REQUIREMENT
In the database course notes, what four properties make up ACID?

[start of TEXT BLOCK]

Module 1: Introduction & Entity Relationship (ER) Model
- Introduction to Database Management Systems (DBMS): A DBMS is software that interacts with users, applications, and the database itself to capture and analyze data. It allows users to create, read, update and delete data in a database.
- Characteristics of Database Systems: Some key characteristics include support for ACID properties (Atomicity, Consistency, Isolation, Durability), data abstraction, support for multiple views of data, and security mechanisms.
- Database Users: There are several types of database users including database administrators, database designers, end-users, and application programmers.
- Types of Data:
- Structured Data: Highly-organized and formatted in a way so it’s easily searchable in relational databases.
- Semi-structured Data: A type of data where both raw and organized data are present. It is not as raw as unstructured data and not as organized as structured data.
- Unstructured Data: Information that either does not have a pre-defined data model or is not organized in a pre-defined manner. Unstructured information is typically text-heavy but may contain data such as dates, numbers, and facts.
- Data Models and Schema: A data model is an abstract model that organizes elements of data and standardizes how they relate to one another and to the properties of real-world entities. A schema, in a relational database, is a collection of database objects, including tables.
- Three Schema Architecture: The three-schema architecture separates the conceptual, external, and internal schemas, promoting data abstraction.
- Database Languages and Architectures: Database languages are used to read, update and store data in a database. There are several types such as DDL, DML, DCL and TCL. Database architectures define how data is stored, processed and accessed.
- Entity Relationship (ER) Model: The ER model defines the conceptual view of a database. It works around real-world entities and the associations among them.
- Basic Concepts: Includes entities, attributes, relationships, constraints, etc.
- Entity Sets & Attributes: An entity set is a collection of similar entities. Attributes are the properties that define the entity.
- Relationships and Constraints: Relationships are the associations between entities. Constraints are the rules enforced on entities.
- Cardinality and Participation: Cardinality defines the number of entities in one entity set, which can be associated with the number of entities of other sets via a relationship set. Participation constraint determines the minimum number of relationship instances that an entity can participate in.
- Weak Entities: A weak entity is an entity that cannot exist in a database unless another type of entity also exists in that database. Weak entity types have a primary key that is partially or totally derived from the parent entity in the relationship.
- Relationships of Degree 3: Also known as ternary relationships, they involve three entities.
Module 2: Relational Model
- Structure of Relational Databases: A relational database is a type of database that stores and provides access to data points that are related to one another. It consists of a set of tables with data that fits into a predefined category.
- Integrity Constraints: Integrity constraints ensure that changes made to the database by authorized users do not result in a loss of data consistency. Thus, integrity constraints prevent the entry of inconsistent data into the database.
- Synthesizing ER Diagram to Relational Schema: This process involves converting entities into tables, converting relationships into foreign keys, etc.

[end of TEXT BLOCK]
[start of DATA]

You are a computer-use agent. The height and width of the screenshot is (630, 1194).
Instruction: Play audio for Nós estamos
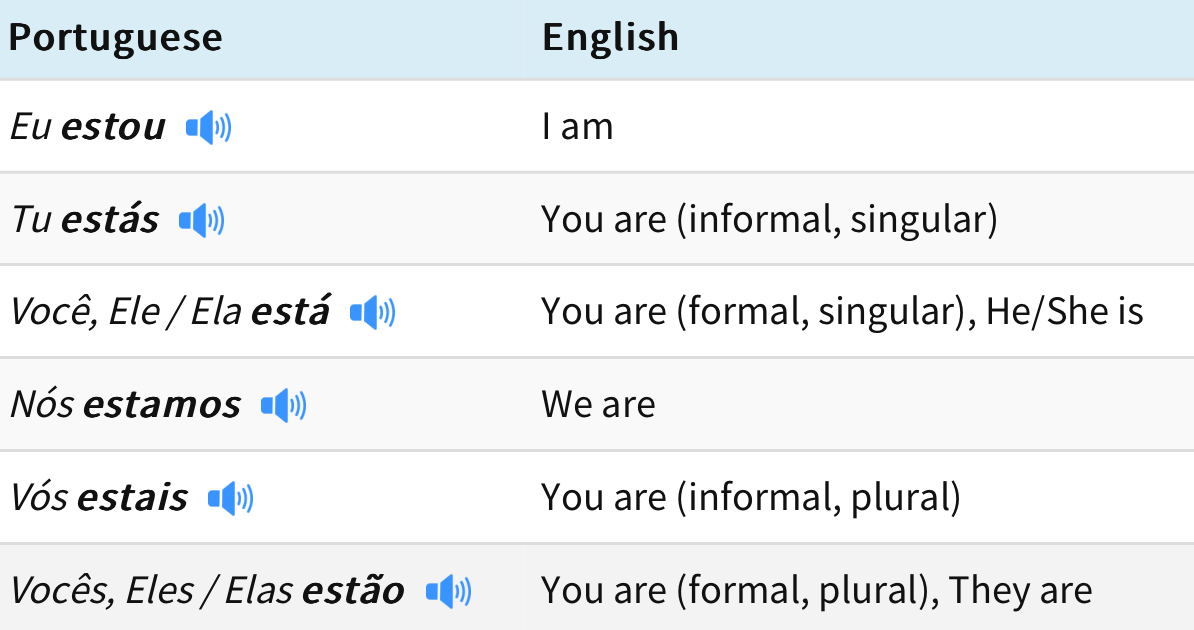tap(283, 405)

[end of DATA]
[start of DATA]

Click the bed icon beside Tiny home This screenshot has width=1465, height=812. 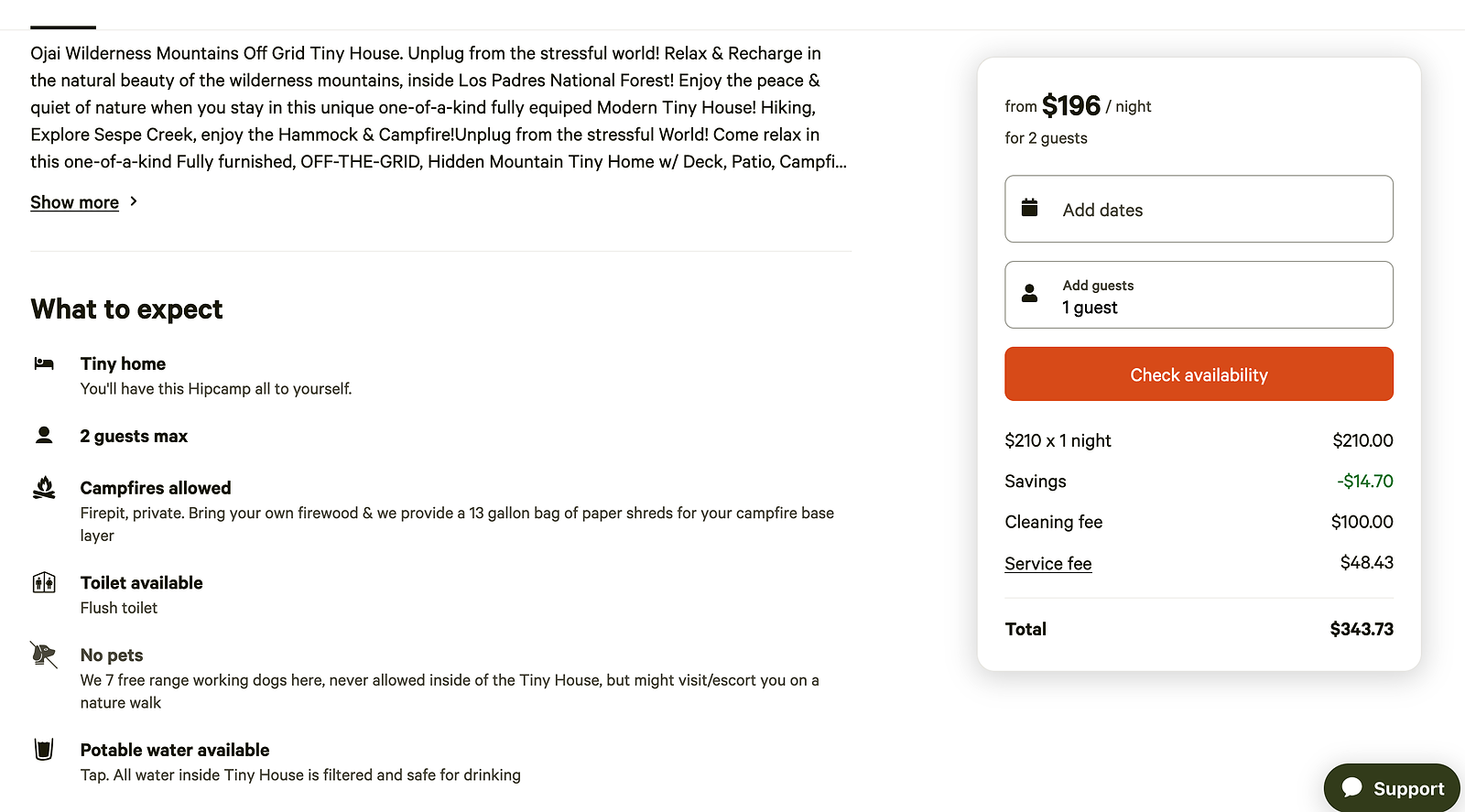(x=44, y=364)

[end of DATA]

RESPONSE BELOW
Atomicity, Consistency, Isolation, and Durability.